Five months following her diagnosis, a repeat brain MRI showed interval development of T2 signal abnormality with mild enhancement in multiple areas including the brainstem, cerebellum, and bilateral cerebral hemispheres (Fig. 1e, f). A repeat lumbar puncture was performed. JCV PCR in the CSF was undetectable. Mefloquine and mirtazapine were discontinued. Given the MRI findings, she was treated for ongoing inflammation associated with IRIS versus a possible exacerbation of her underlying MS with high-dose intravenously administered methylprednisolone (IVMP) 1500 mg daily for 3 days. She was then transitioned from glatiramer acetate to ocrelizumab for treatment of MS. Six months following her diagnosis she reported changes in left hand dexterity and right upper extremity phasic spasms. A repeat lumbar puncture was performed and JCV PCR remained undetectable. She continued MRI surveillance followed by treatment with high-dose IVMP for a total of six courses until there was significant resolution of enhancement on her brain MRI (Fig. 1g, h). Following treatment, she has residual left hand dysmetria and tremor as well as right upper extremity phasic spasms. At 1-year follow-up, her EDSS is 2.0.

Discussion

The patient described in this case report underwent an asymptomatic course of PML treated with mefloquine and mirtazapine. Due to the early discovery of PML in our patient and her intact neurologic examination at the time of diagnosis, we chose not to treat with plasma exchange (PLEX) in order to decrease the speed of immune reconstitution, which has been associated with stronger inflammation in patients with HIV-PML [4]. Further studies showed PLEX conferred no additional benefit of reduced mortality or improved outcome in patients who received PLEX (n = 184) versus those who did not (n = 35) for treatment of natalizumab-associated PML [5]. The neurologic deficits sustained toward the end of this patient’s treatment were thought to be from IRIS rather than the progression of PML lesions. While there is no definitive method of distinguishing PML lesions from those caused by IRIS [6], the presence of gadolinium enhancement on brain MRI along with undetectable JCV favored the diagnosis of IRIS rather than development of new PML lesions.

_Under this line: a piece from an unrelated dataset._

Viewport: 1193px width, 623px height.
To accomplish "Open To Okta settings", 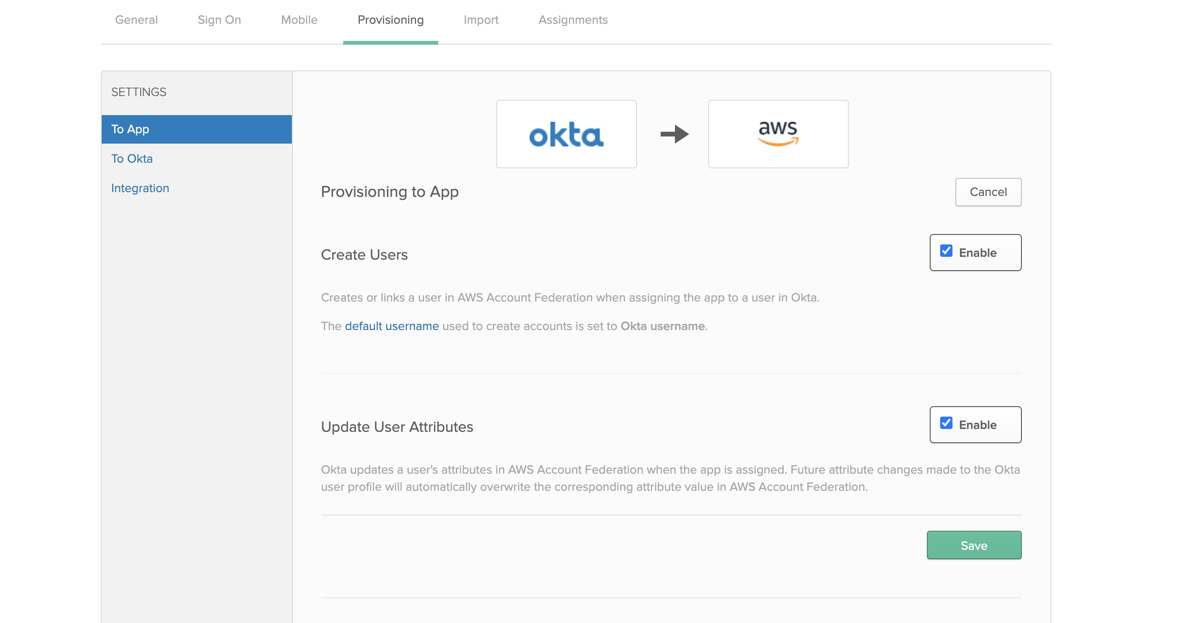I will 132,158.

Although PML usually presents with clinical symptoms at the time of diagnosis, around 8% of patients with natalizumab-associated PML were asymptomatic at diagnosis, and PML lesions have been reported to present up to 6 months prior to onset of clinical symptoms [7, 8]. Almost all patients diagnosed as having PML develop neurologic deficits throughout the course of the disease with varying levels of severity. A retrospective case series of 336 patients with natalizumab-associated PML identified factors corresponding to improved survival and favorable outcomes including younger age and lower JCV count at diagnosis, low baseline disability at diagnosis, and localized MRI lesions [9]. Only a few cases have documented an asymptomatic disease course of PML (Table 1). While data from these reports are insufficient to conclude patterns leading to asymptomatic PML course, they illustrate the importance of MRI surveillance in detecting early radiologic evidence of PML prior to the development of clinical symptoms. The frequency of MRI monitoring has been debated and arguments against more frequent use cited the increased cost and limited imaging resources. However, reports have suggested 3–4 months as the optimal surveillance interval for patients at high risk of developing PML [10].

Table 1 Case reports of natalizumab-associated progressive multifocal leukoencephalopathy with asymptomatic disease course

Conclusions

When diagnosed early and treated, PML can present with a mild or even asymptomatic disease course. Clinical vigilance and routine MRI surveillance is important for patients with MS who are at high risk for developing natalizumab-associated PML.